* _The problem_: In the listing that follows, locate the line containing "Какой линолеум выбрать" and the line containing "Ванная комната (62, 520)". Retype exactly those two lines and every line between them, and nothing more.
START Given entries
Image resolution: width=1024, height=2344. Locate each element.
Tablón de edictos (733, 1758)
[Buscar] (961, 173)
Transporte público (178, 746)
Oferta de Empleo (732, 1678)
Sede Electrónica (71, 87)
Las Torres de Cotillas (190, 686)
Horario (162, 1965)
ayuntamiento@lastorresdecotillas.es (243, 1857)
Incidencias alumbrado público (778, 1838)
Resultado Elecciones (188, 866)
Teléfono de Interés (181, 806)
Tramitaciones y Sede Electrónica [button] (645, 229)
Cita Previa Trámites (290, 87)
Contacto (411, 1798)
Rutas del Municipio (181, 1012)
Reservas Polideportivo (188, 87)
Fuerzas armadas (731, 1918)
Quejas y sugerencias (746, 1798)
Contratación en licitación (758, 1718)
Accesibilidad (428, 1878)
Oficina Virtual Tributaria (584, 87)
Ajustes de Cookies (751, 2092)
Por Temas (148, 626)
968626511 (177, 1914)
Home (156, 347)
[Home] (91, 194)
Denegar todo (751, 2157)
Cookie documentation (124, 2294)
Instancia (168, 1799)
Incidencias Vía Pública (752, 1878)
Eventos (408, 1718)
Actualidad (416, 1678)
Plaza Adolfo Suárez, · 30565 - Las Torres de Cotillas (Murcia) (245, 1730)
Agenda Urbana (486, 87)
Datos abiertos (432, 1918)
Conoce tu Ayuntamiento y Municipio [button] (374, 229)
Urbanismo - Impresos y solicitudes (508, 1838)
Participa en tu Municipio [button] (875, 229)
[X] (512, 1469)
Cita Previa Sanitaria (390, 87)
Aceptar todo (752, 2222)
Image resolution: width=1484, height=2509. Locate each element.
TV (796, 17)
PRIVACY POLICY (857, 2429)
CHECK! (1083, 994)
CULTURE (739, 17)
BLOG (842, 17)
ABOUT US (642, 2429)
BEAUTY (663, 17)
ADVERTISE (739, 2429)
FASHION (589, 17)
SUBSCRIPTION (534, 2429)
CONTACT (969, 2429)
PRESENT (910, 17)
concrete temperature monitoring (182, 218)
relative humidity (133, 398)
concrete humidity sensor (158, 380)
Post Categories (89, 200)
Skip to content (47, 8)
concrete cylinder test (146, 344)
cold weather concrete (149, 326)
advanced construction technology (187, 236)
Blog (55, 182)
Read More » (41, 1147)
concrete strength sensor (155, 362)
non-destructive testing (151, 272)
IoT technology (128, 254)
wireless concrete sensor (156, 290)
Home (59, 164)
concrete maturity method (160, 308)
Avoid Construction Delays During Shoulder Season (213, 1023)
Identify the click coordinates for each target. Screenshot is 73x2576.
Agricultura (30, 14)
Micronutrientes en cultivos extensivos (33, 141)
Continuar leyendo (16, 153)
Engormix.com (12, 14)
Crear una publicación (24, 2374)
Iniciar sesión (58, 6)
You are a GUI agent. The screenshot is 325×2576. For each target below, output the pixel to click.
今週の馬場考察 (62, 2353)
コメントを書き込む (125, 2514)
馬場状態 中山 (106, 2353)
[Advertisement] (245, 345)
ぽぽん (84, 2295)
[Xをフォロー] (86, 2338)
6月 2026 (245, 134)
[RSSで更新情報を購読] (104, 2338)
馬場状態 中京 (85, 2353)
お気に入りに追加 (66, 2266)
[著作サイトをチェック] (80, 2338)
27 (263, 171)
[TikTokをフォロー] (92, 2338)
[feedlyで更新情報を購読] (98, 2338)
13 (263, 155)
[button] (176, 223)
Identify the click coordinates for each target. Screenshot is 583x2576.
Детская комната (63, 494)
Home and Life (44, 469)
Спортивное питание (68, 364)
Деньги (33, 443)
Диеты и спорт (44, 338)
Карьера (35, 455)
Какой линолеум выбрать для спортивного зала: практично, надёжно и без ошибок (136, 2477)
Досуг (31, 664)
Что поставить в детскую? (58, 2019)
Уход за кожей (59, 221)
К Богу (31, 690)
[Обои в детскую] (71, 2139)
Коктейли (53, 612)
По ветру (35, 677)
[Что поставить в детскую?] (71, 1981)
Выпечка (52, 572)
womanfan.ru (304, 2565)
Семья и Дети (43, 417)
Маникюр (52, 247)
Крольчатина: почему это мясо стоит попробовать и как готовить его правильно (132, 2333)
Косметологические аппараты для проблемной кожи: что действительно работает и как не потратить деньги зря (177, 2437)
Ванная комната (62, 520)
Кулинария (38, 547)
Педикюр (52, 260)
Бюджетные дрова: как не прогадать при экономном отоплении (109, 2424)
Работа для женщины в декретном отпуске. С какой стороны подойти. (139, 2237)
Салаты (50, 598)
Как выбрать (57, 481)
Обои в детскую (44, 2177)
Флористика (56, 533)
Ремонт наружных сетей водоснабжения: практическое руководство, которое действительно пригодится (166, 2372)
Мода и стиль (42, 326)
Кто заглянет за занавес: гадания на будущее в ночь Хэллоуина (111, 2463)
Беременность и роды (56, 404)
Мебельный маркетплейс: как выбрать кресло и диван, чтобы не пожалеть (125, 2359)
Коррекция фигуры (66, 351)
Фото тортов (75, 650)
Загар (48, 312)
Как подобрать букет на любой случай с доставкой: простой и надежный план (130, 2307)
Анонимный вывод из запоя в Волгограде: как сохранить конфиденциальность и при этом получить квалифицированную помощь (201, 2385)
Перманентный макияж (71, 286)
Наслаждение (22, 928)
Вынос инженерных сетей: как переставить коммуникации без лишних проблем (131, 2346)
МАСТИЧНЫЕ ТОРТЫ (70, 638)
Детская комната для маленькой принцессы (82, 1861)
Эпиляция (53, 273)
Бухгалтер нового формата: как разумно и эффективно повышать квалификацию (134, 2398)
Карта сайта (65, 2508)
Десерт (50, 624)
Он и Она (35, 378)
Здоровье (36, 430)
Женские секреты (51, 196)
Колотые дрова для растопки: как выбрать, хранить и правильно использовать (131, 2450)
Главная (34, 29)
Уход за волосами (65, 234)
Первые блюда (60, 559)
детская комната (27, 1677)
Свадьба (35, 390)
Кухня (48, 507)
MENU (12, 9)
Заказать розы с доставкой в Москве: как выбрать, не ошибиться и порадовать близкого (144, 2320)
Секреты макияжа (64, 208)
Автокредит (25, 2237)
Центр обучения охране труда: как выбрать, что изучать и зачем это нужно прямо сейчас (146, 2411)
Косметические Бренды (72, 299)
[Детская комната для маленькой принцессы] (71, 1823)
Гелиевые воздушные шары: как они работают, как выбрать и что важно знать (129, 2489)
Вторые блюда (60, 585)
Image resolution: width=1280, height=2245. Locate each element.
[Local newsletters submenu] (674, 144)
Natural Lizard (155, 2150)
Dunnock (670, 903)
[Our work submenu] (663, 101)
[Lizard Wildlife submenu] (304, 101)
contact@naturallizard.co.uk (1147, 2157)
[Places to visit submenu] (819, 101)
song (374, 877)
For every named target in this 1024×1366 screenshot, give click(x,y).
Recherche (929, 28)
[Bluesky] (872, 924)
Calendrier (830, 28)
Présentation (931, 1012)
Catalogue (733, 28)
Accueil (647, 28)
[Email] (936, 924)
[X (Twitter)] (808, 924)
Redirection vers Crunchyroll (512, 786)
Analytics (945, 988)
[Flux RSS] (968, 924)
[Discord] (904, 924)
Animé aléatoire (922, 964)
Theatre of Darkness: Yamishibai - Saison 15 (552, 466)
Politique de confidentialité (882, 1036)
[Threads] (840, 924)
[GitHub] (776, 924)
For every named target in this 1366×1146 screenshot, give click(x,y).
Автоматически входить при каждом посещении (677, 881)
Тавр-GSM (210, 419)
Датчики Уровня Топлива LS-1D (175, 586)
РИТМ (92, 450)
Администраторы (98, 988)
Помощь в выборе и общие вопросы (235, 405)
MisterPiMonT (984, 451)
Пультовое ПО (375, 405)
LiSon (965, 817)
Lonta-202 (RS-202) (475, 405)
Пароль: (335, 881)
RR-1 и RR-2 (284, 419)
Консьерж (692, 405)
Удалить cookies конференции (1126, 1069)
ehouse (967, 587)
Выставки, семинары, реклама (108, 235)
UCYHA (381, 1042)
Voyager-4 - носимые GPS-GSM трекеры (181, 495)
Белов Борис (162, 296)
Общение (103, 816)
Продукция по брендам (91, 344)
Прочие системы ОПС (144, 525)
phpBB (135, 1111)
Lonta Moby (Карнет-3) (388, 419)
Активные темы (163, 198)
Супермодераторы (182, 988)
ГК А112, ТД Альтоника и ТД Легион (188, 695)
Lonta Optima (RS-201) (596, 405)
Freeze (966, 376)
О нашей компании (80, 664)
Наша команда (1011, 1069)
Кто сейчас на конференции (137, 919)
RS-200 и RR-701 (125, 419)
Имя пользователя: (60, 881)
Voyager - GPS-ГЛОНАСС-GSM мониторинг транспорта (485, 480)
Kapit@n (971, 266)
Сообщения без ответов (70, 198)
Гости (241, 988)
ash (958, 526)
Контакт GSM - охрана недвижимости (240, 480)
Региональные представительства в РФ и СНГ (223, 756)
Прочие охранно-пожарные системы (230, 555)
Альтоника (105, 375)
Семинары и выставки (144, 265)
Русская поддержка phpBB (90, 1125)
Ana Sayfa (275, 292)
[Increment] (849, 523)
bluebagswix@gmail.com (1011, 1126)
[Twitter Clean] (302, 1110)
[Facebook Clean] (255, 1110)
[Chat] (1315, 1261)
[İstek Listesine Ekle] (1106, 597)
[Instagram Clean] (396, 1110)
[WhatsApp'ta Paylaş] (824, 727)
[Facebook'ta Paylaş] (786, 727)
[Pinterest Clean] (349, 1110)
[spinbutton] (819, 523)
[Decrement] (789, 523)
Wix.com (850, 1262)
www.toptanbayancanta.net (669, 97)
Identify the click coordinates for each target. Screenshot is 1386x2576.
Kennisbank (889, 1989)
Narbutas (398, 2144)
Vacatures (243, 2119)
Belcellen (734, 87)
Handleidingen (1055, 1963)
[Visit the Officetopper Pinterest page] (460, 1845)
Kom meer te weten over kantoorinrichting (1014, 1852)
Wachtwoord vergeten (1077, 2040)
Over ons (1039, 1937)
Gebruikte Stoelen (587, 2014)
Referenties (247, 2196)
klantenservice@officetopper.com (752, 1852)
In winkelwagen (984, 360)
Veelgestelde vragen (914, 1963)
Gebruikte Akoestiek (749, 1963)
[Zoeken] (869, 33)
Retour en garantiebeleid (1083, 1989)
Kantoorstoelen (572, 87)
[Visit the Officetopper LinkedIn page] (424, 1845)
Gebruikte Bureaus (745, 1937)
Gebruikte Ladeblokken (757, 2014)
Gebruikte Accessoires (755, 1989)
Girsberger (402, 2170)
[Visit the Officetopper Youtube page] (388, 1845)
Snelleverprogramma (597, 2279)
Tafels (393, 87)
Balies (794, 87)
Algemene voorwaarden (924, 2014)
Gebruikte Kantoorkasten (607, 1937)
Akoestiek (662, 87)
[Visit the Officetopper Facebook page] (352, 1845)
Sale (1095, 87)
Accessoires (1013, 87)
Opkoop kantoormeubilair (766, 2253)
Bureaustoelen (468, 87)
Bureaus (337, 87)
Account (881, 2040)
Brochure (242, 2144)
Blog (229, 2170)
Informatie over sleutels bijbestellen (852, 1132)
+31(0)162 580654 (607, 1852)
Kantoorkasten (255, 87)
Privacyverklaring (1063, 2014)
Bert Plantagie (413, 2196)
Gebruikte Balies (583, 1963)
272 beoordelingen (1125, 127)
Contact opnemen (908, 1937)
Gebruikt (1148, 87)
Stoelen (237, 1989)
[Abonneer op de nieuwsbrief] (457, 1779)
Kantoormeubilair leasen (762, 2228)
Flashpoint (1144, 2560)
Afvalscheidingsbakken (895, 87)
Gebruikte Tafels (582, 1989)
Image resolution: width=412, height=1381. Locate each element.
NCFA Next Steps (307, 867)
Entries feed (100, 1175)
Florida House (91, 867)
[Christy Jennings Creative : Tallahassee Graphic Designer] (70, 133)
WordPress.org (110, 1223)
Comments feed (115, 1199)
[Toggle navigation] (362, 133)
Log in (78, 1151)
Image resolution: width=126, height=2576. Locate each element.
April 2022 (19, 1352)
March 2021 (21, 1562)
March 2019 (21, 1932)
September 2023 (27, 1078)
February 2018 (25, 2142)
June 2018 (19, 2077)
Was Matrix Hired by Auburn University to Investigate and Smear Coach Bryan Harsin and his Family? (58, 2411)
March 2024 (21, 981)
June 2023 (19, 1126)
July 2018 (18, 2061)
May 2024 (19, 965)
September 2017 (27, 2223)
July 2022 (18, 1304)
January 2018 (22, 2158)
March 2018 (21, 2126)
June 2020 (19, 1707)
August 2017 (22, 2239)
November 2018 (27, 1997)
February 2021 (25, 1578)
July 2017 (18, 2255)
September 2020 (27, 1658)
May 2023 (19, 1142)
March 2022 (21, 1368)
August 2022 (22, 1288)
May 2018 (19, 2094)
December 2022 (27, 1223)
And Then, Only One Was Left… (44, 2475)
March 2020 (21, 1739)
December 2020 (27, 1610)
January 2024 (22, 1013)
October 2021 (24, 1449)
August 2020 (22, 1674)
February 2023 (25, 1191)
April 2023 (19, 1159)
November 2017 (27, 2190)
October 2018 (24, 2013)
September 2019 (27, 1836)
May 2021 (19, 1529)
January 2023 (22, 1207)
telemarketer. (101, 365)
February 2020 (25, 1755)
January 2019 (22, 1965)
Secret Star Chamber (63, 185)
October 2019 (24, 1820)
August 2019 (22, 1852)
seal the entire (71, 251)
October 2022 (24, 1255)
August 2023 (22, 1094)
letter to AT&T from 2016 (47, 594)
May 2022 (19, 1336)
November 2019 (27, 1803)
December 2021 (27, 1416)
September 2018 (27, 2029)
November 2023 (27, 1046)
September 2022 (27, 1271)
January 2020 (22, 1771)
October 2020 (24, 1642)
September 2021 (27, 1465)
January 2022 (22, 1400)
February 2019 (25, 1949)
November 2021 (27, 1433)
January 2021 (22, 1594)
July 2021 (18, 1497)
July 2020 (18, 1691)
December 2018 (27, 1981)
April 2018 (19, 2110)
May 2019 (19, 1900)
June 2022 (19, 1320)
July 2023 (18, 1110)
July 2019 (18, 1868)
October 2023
END Given entries
* _Task response_:
Какой линолеум выбрать для спортивного зала: практично, надёжно и без ошибок (136, 2477)
Досуг (31, 664)
Что поставить в детскую? (58, 2019)
Уход за кожей (59, 221)
К Богу (31, 690)
[Обои в детскую] (71, 2139)
Коктейли (53, 612)
По ветру (35, 677)
[Что поставить в детскую?] (71, 1981)
Выпечка (52, 572)
womanfan.ru (304, 2565)
Семья и Дети (43, 417)
Маникюр (52, 247)
Крольчатина: почему это мясо стоит попробовать и как готовить его правильно (132, 2333)
Косметологические аппараты для проблемной кожи: что действительно работает и как не потратить деньги зря (177, 2437)
Ванная комната (62, 520)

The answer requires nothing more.